▶ _WORK TASK_:
Report every line below that has the string "sidebar" in it.

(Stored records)

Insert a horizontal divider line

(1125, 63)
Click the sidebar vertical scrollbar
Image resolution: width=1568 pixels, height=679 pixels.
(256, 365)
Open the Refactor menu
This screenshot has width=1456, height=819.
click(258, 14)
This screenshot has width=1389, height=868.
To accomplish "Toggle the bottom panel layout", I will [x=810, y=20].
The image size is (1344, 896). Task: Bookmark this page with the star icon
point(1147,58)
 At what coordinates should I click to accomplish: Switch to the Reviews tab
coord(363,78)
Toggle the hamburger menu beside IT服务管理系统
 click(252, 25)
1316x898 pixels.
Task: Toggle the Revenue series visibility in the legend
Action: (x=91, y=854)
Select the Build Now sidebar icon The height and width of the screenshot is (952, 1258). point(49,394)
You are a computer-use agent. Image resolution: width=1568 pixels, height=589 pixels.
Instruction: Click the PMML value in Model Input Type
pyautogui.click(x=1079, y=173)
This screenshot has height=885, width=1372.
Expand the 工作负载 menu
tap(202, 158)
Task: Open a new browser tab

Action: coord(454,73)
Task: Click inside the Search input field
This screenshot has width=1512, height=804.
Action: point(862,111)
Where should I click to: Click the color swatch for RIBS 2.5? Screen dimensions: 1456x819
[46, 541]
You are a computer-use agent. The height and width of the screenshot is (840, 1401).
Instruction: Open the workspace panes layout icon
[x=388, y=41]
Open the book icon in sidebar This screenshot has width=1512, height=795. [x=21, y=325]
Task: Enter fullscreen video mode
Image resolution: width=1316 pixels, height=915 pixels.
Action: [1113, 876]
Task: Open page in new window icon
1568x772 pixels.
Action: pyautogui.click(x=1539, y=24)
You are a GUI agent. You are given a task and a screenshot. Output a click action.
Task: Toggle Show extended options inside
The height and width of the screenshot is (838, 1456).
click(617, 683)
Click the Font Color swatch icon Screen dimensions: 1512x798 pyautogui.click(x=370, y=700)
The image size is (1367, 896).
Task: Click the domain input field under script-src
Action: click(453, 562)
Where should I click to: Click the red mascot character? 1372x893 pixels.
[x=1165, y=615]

▶ _REPLY_:
Click the sidebar vertical scrollbar
Select the Build Now sidebar icon The height and width of the screenshot is (952, 1258). point(49,394)
Open the book icon in sidebar This screenshot has width=1512, height=795. [x=21, y=325]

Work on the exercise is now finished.